CLONING AND SEQUENCE ANALYZING OF B.t.i cryIVD GENE

目的 克隆苏云金杆菌 ( B.t.i) cry IVD基因并测定其序列。 方法 根据 B.t.i cry IVD已知序列 ,设计合成 1对引物 ,应用 PCR技术扩增 cry IVD基因 ,克隆入 p UC18载体 ,阳性克隆的重组质粒经酶切、电泳鉴定后进行序列测定。 结果 PCR扩增得到特异的 2 .0 kb基因片段。重组质粒经酶切后得到预期大小的基因片段。序列分析证明目的基因被完整且正向克隆。 结论 B.t.i cry IVD基因被成功克隆。

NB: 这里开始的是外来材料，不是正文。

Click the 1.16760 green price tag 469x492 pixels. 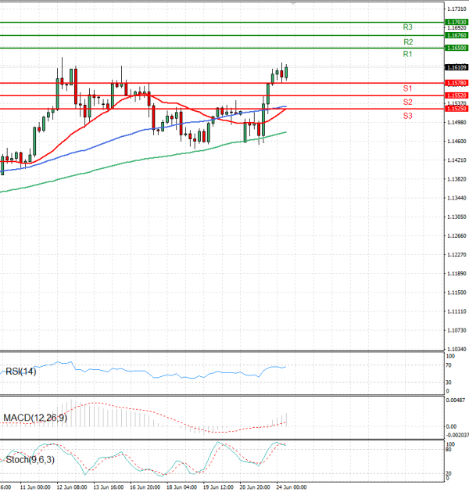(x=456, y=35)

Objective To clone the Bacillus thuringiensis subsp.israelensi(B.t.i) cryIVD gene and determine its necleotide sequence. Methods A pair of primer was designed according to the known sequence of B.t.i. cryIVD. The B.t.i cryIVD gene was amplified by PCR technique and cloned into pUC18 vector. The positive clones were screened and identified by agarose gel electrophoresis and endonuclease digestion, then to determine its necleotide sequence. Results Identified by endonuclease digestion and sequence analysis, the B.t.i cryIVD gene fragment (2.1 kb) was specifically amplified. The recombinant plasmid was correctly constructed. Conclusion The B.t.i cryIVD gene was successfully cloned and sequenced.